Escolhemos algumas das fotos mais poderosas de 2023 – incluindo uma erupção vulcânica na Islândia, a foto de Trump na polícia e o ataque russo contra uma igreja ucraniana – e comparamos elas com obras de arte icônicas.
Moradores tiram fotos em seus smartphones do estranho céu sulfúrico próximo à erupção de um vulcão na Península de Reykjanes, no sudoeste da Islândia, em 19 de dezembro.
Seus corpos reluzem como sombras contra as grossas nuvens do estranho vapor laranja que os envolve, parecendo vir de outro mundo.
A visão de silhuetas suspensas na névoa trouxe à mente uma poderosa instalação que o artista islandês-dinamarquês Olafur Eliasson criou no Turbine Hall do museu Tate Modern de Londres há duas décadas, em 2003.
Para seu célebre trabalho The Weather Project, Eliasson convidou os visitantes a experimentarem uma enorme explosão de luz artificial (gerada por 200 lâmpadas de monofrequência), enquanto se moviam como sombras através da névoa infundida com açúcar sob um teto espelhado, amplificando o efeito sobrenatural.
Uma imagem da região de formação estelar mais próxima da Terra, brilhando como uma gigantesca água-viva galáctica, foi divulgada pela Nasa em julho.
Tirada pelo Telescópio Espacial James Webb, um observatório espacial projetado para realizar astronomia infravermelha e lançado em dezembro de 2021, capturou a imagem do complexo de nuvens Rho Ophiuchi.
A criação de um impressionante sistema estelar a partir de uma deslumbrante profusão de gás e poeira traz à mente uma das pinturas pioneiras de Hilma af Klint, Caos Primordial No 7.
Foi uma das obras seminais com as quais a pioneira artista e mística sueca silenciosamente construiu um legado explosivamente abstrato e expressivo, antecipando o boom da arte não figurativa nos anos seguintes.
Várias fotos de Javier Milei, o economista libertário radical que foi eleito presidente da Argentina em novembro, fervilham intensamente.
Não é o rugido mudo da boca aberta de Milei que ensurdece nosso olhar nas imagens feitas durante sua campanha deste ano. São seus olhos.
Já ouvimos esse grito silencioso antes. Mas onde? Não bate com o grito vindo dos olhos arregalados da famosa cabeça uivante de Edvard Munch – o grito icônico do quadro O Grito é muito mais angustiante e existencial.
Nem reflete os gritos de gelar a alma da famosa série conhecida como Papas Gritando do artista irlandês Francis Bacon.
A correspondência mais próxima do timbre do rugido extraordinário que reverbera nos olhos de Milei é um autorretrato menos conhecido do mestre holandês Rembrandt, capturado de forma incomum no meio de um grito.
Esta foto da lua cheia nascendo atrás do Templo de Poseidon, perto de Atenas, na Grécia, no início de julho, é impressionante.
As colunas fragmentadas da estrutura em ruínas, dedicadas ao formidável "mestre dos mares", brilhavam em âmbar na luz da lua amplificada de uma enorme lua cheia.

■ **Objetivo declarado 1**
Reescreva as linhas abaixo, da linha que contém "Image resolution: width=789" até a última linha, incluindo os pedidos, e some -131 a cada número das coordenadas dadas como resposta. Por favor, deixe as imagens de fora.

■ **Informações exibidas**
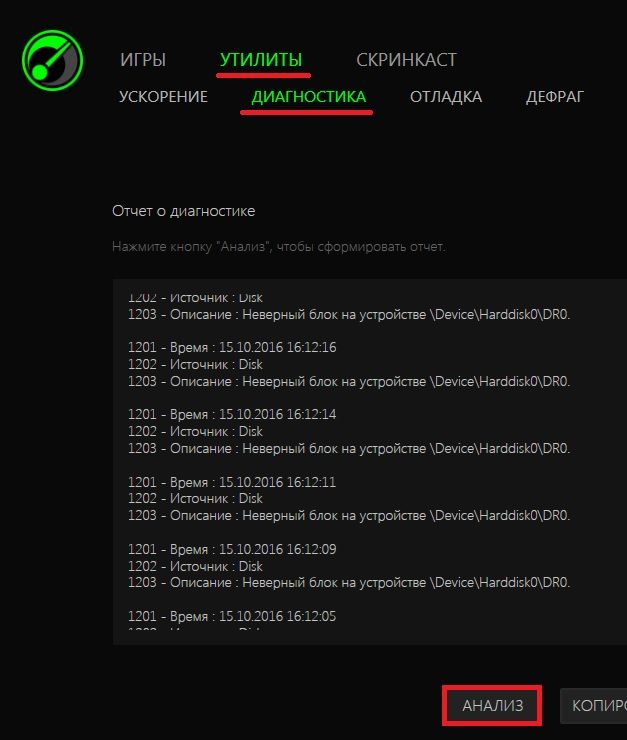Select the log line timed 16:12:11
This screenshot has height=740, width=627.
[x=232, y=482]
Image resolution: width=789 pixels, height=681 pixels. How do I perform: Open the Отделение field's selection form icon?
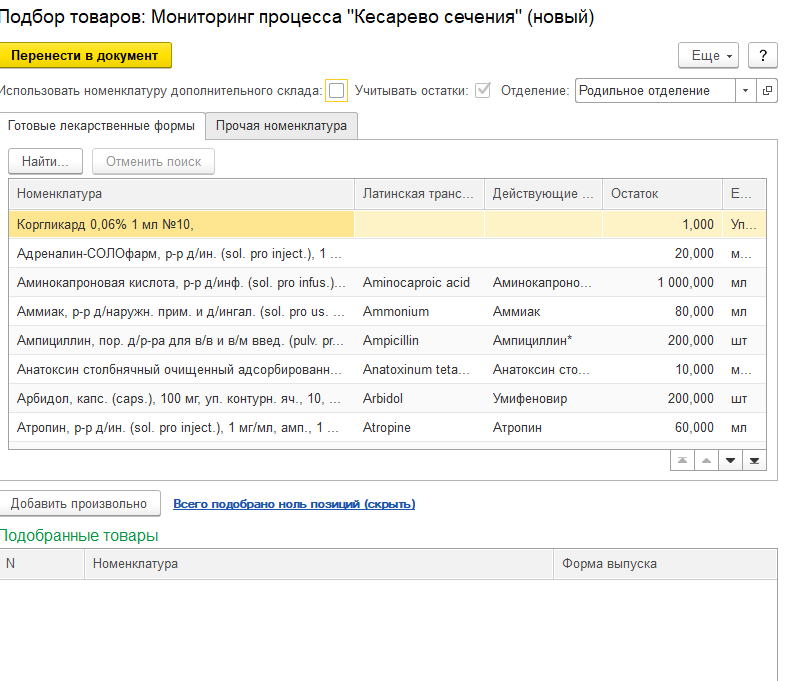[767, 90]
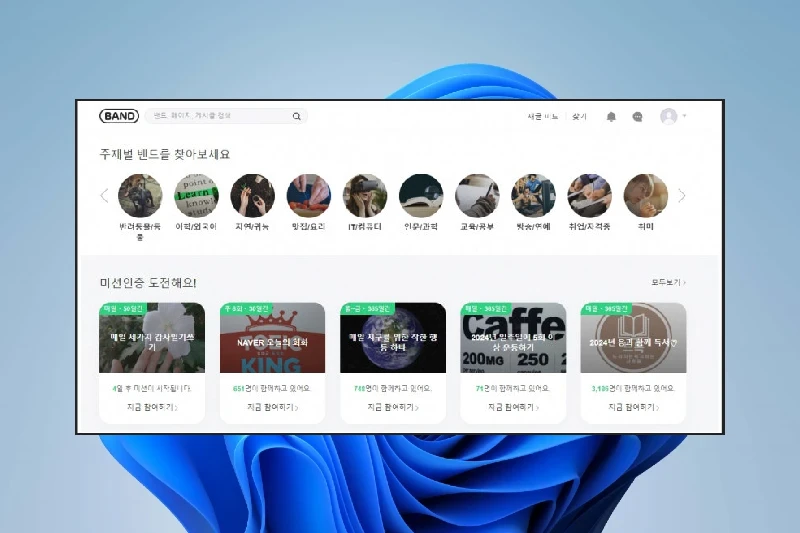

■ **Objetivo declarado 2**
Retome o texto sobre as fotos de 2023 comparadas a obras de arte, dando continuidade a partir da última frase apresentada.

■ **Resposta do exercício 1**
Image resolution: width=789 pixels, height=681 pixels. How do I perform: Open the Отделение field's selection form icon?
[636, -41]

■ **Resposta do exercício 2**
A magia provocada pela fricção silenciosa do luar contra a pedra antiga despertou a imaginação do artista romântico britânico JMW Turner.
Sua pintura de 1834, O Templo de Poseidon em Sunium (Cabo Colonna), que ilustra uma cena do poema épico satírico de Lord Byron, Don Juan, é um testemunho do fascínio atemporal da cena visionária.
A visão claustrofóbica de automóveis presos em um longo e estressante engarrafamento no deserto de Black Rock, em Nevada, após o festival Burning Man no meio do ano, não combina com o espírito despreocupado do retiro de uma semana dedicado à arte e à auto-expressão.
Fortes chuvas e inundações pouco antes do encerramento do evento forçaram o fechamento de estradas que causaram o congestionamento épico.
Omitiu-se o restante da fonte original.